Pœnitet me fecisse hominem. Je me repens d’avoir fait l’homme (Gen. 6, 7). Il ne le dit point après le péché d’Adam, ni celui de Caïn.

Abraham n’osa demander la grâce des Sodomites, quoiqu’il eût grande envie qu’on leur pardonnât, comme il paraît par le 18° chapitre de la Genèse ; et Moïse la demanda et l’obtint pour des idolâtres.

Saint Bonaventure donne cinq marques pour reconnaître l’amour charnel et le distinguer du spirituel : 1. Les longs entretiens, s’ils sont inutiles ; or rarement les longs peuvent-ils être utiles. 2. Témoignages de cet amour par des regards, des gestes, des mouvements, des flatteries. 3. Inquiétude dans l’absence. 4. Jalousie. 5. Complaisance pour les vices.

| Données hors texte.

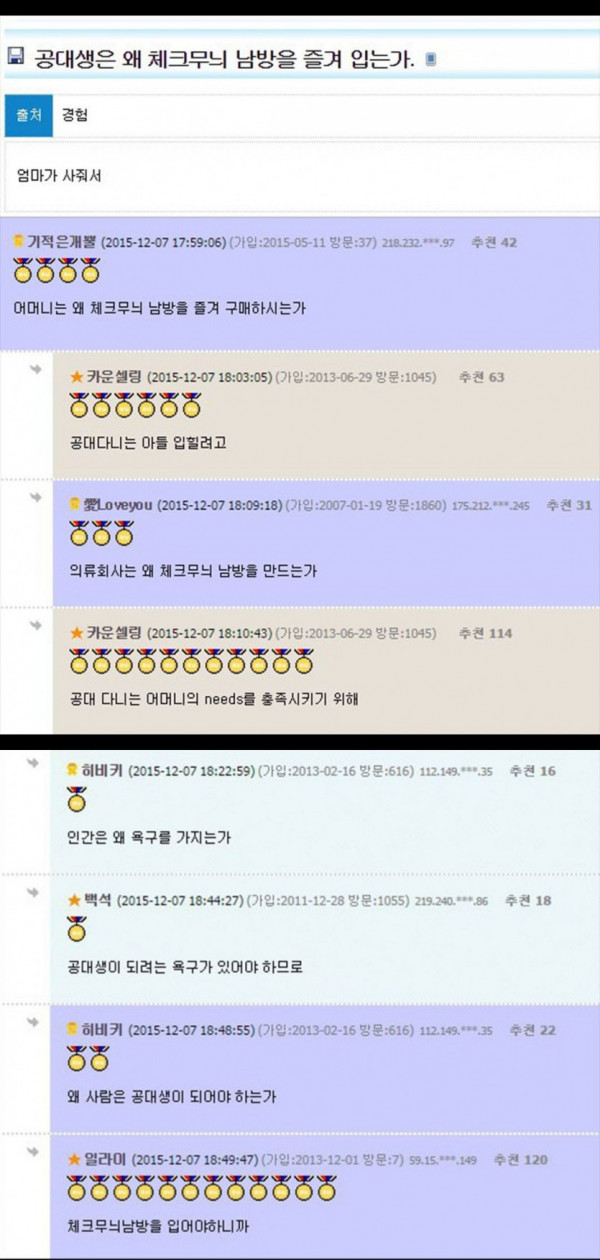
Task: Click 추천 22 on 허비키's comment
Action: click(533, 1030)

Faut-il s’étonner si l’on trouve peu de foi parmi tant de corruption ? Je m’étonnerais du contraire. Dieu ne verse pas ses dons dans l’ordure : Non permanebit spiritus meus. Que mon esprit ne soit pas indéfiniment humilié (Gen. 6, 3)

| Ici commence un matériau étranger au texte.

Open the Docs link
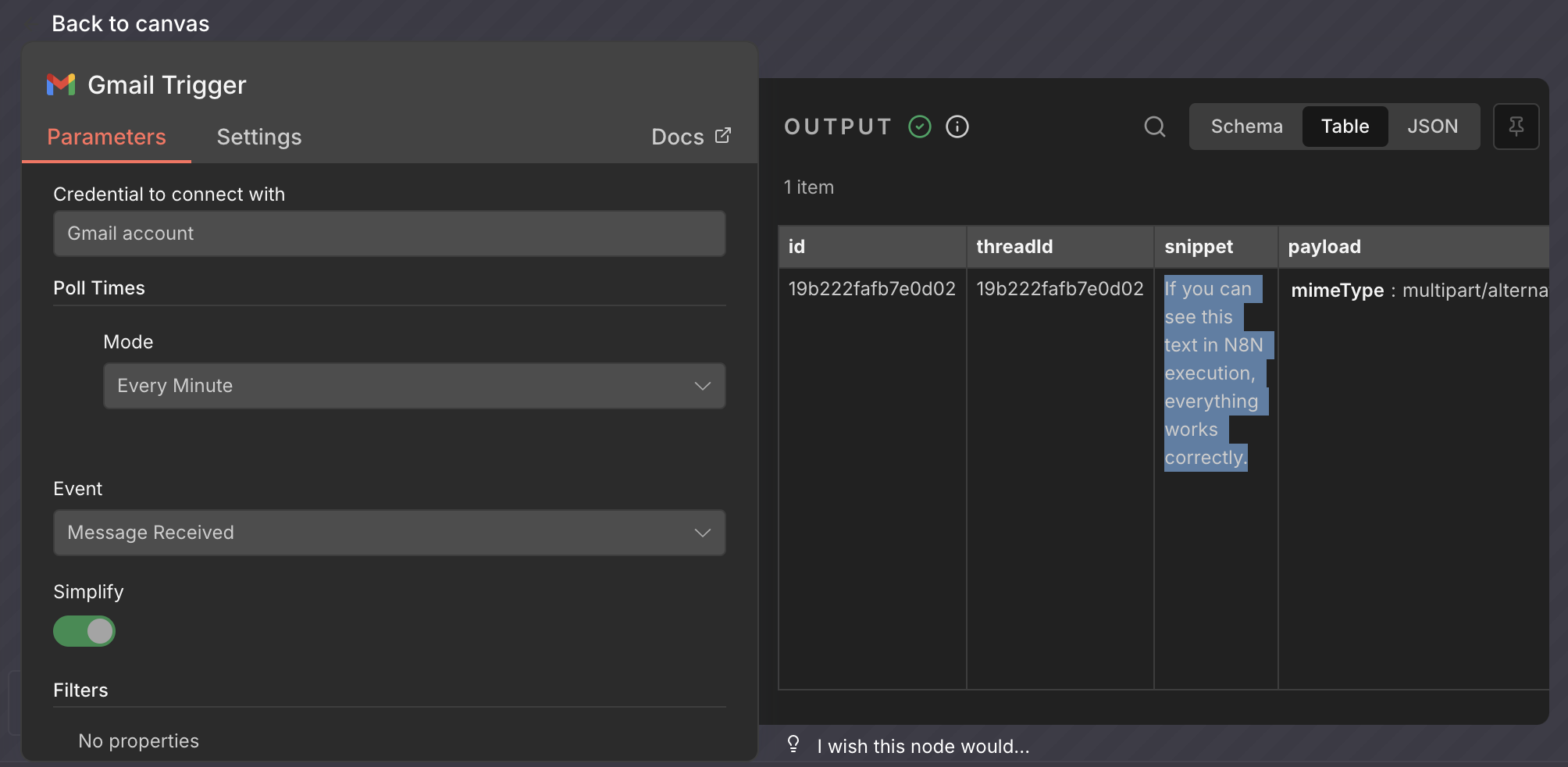 pyautogui.click(x=677, y=137)
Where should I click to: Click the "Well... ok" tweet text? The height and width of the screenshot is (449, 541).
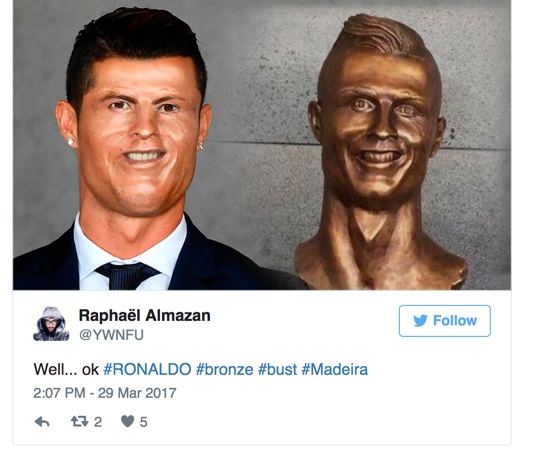pyautogui.click(x=66, y=370)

Aristote appelle la passion qui porte à l’impureté une espèce de mal caduc. Les Pères l’appellent péché, par antonomase. Saint Augustin dit que cette passion est un des plus grands maux que la désobéissance d’Adam nous ait apportés.

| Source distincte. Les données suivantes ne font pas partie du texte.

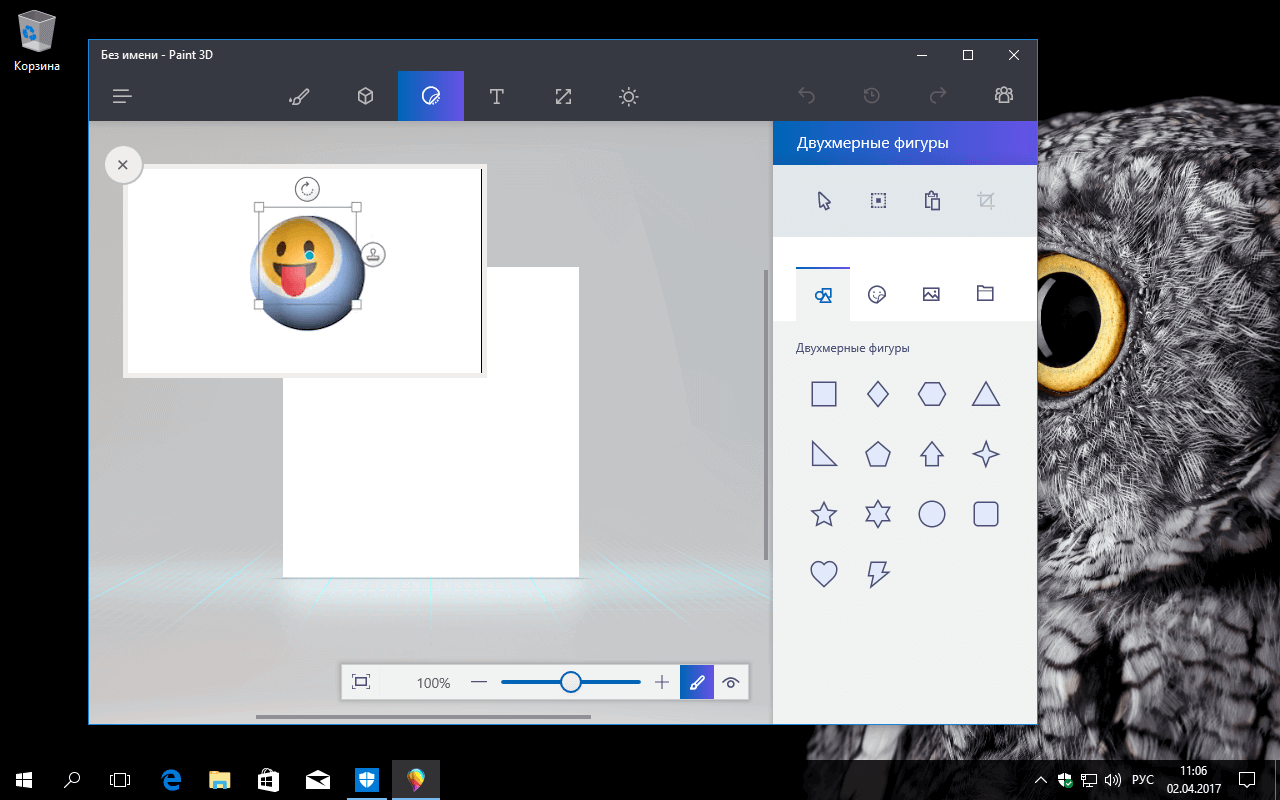
Task: Launch Microsoft Edge from the taskbar
Action: [170, 779]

La passion de toutes où nous avons plus de pente et contre quoi nous aurions besoin de plus de secours est celle à quoi nous sommes portés par mille moyens : tous les théâtres, tous les poèmes, toutes les chansons ; les habits, faits contre ce vice, aujourd’hui se font pour le favoriser ; les dames, à qui Dieu n’a inspiré tant de pudeur naturelle que pour les défendre et rendre aux hommes comme vénérables, etc. Le chant, qui n’a été fait que pour les oreilles, se rapporte à cette passion. Les anciens étaient plus chastes dans leurs livres, dans leurs vers.

Elle ôte à l’homme le repos, l’honneur, la vertu et la raison. Preuve qu’elle ôte la raison, c’est qu’elle porte à des excès, à des extrémités incroyables : David, Samson, Salomon, Henri VIII. On revient avec peine de cette passion.

Pour l’éviter, il faut éviter la conversation avec les personnes d’un autre sexe, et se tenir en garde contre les prétextes. On dit que c’est l’esprit, la vertu, l’entretien, etc. Mais tout cela dans un homme, si vous êtes homme, ne ferait pas le même effet.